### Document extract
• • • • • • •

Failure to comply with statutory and regulatory requirements subjects a manufacturer to possible legal or regulatory action, including refusal to approve pending applications, license suspension or revocation, withdrawal of an approval, imposition of a clinical hold or termination of clinical trials, warning letters, untitled letters, cyber letters, modification of promotional materials or labeling, product recalls, product seizures or detentions, refusal to allow imports or exports, total or partial suspension of production or distribution, debarment, injunctions, fines, consent decrees, additional reporting requirements and oversight if we become subject to a corporate integrity agreement or similar agreements to resolve allegations of non-compliance with these laws, refusals of government contracts and new orders under existing contracts, exclusion from participation in federal and state healthcare programs, restitution, disgorgement or civil or criminal penalties, including fines and individual imprisonments.
 
Contract Research Organizations
 
We outsource certain preclinical and clinical development activities to CROs, which meet FDA or European Medicines Agency regulatory standards. We create and implement the drug development plans and, during the preclinical and clinical phases of development, manage the CROs according to the specific requirements of the therapeutic candidate under development.

• • • • • • •

### Task directions
Please extend the passage above on regulatory penalties and contract research organizations, starting after its last sentence.

### Dataset extract

• • • • • • •

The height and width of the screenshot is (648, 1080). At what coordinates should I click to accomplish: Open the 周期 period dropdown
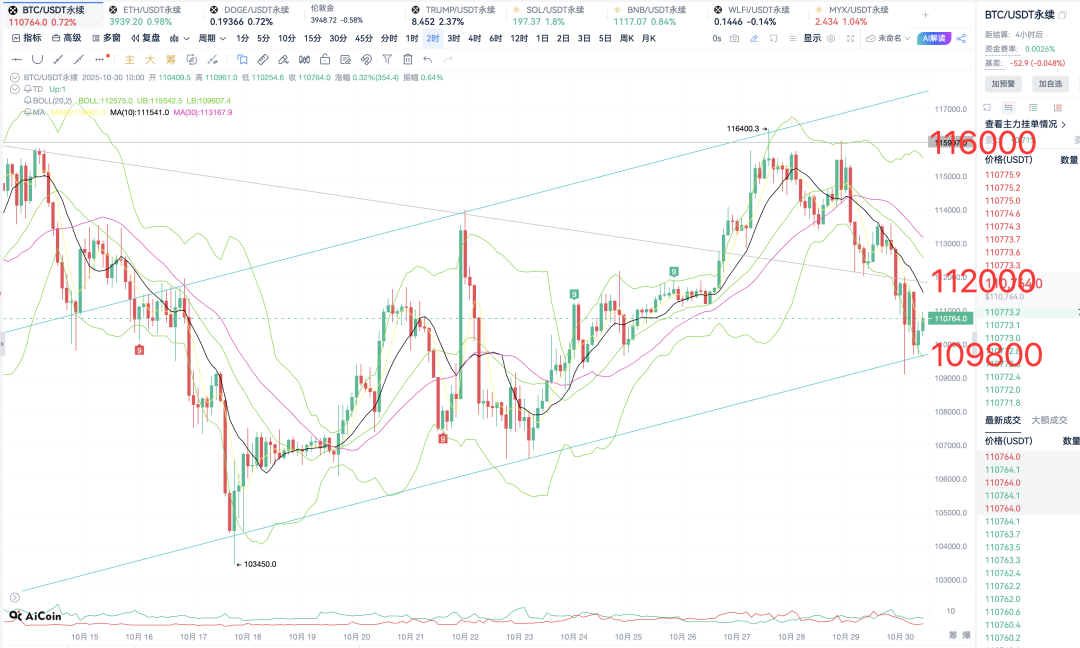pyautogui.click(x=210, y=38)
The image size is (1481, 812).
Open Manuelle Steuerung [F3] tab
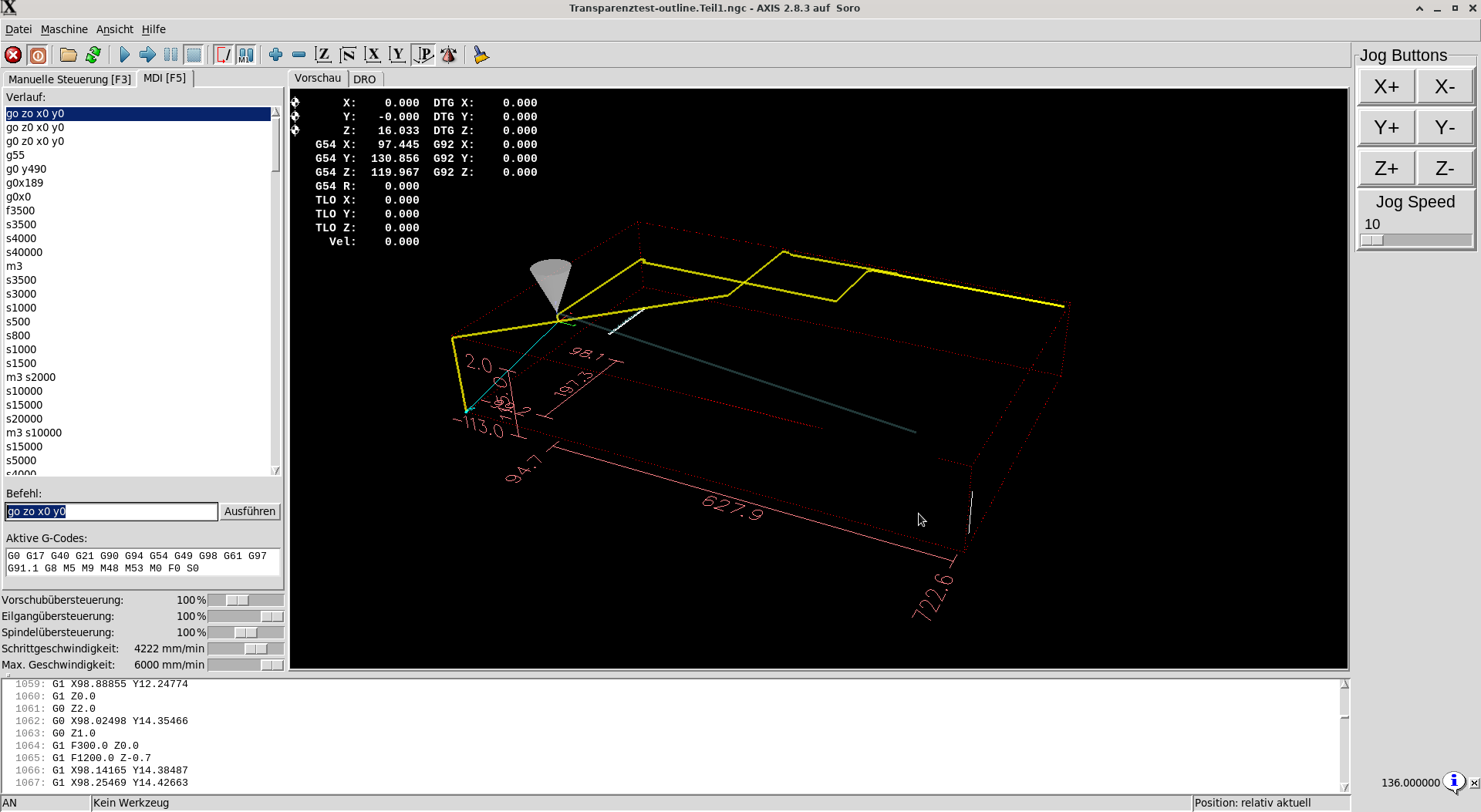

• • • • • • •

### Task answer
Competition
 
The life science industry is intensely competitive. We face potential competition from both large and small pharmaceutical and biotechnology companies, academic institutions, governmental and public and private research institutions. Many of these organizations have substantially greater financial, technical, manufacturing and marketing resources than we do. In certain cases, our competitors may also be able to use alternative technologies that do not infringe upon our patents to formulate the active materials in our therapeutic candidates. They may, therefore, bring to market products that are able to compete with our candidates, or other products that we may develop in the future.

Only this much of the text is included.